* Document text
────────────────────
Between getting our words down on paper and then trying to get someone (agents, publishers, READERS, anyone) to care about those words, we may come to a cross point in which we say, “Is this even worth it? Why in the world am I doing this to myself? I think I’ll take some medicine to numb the voices and just go back to bed. Forget it. I’m done.” *sticks out tongue and blows a raspberry at the world*
I’ve been there myself, many a time. But each day, I put myself back in front of the laptop and write. Even on days when I don’t want to.(I don’t wanna, I don’t wanna, I don’t wanna). Why? Why do I put myself though this craziness? Well, I’m still trying to understand it myself. And though I don’t have a clear reason why I keep plugging along (I’m a masochist. I’m schizophrenic. Like Lady Ga-Ga, I was born this way), I do know several reasons why some writers give up:
Reason #1: Writing is hard. It is. The writing process, at times, can be incredibly fun and rewarding. When the words flow and nearly write themselves, it’s amazing. It’s almost a high type of feeling. A rush. But there are other times, many times, in which writing just plain sucks–the words do not come; or the words DO come, but they are crap; editing (it’s a pain in the butt, but SO necessary. Do not skip this step. Just saying); promoting and marketing (UUUGGGHHH); and then coming up with another great idea. Oh the pressure! No wonder I feast on lots of migraine pills, chocolate, and caffeine.
────────────────────
* Saved data entries
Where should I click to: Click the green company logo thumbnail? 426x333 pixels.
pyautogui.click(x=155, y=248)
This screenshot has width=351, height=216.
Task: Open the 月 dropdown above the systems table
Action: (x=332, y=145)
────────────────────
* Problem description
Rewrite the paragraph of the post on why writers give up that begins "Reason #1: Writing is hard" as a short bulleted list of its main points. Work from the text alone and leave the listing aside.

* Exercise output
- Writing is hard.
- At times it is fun and rewarding, and when the words flow it feels like a high or a rush.
- Many other times it is miserable: the words don't come, or they come but are bad.
- Editing is a pain but necessary and should not be skipped.
- Promoting and marketing are a dreaded chore.
- After all that, another great idea has to be found, which adds pressure.
- The writer copes with migraine pills, chocolate, and caffeine.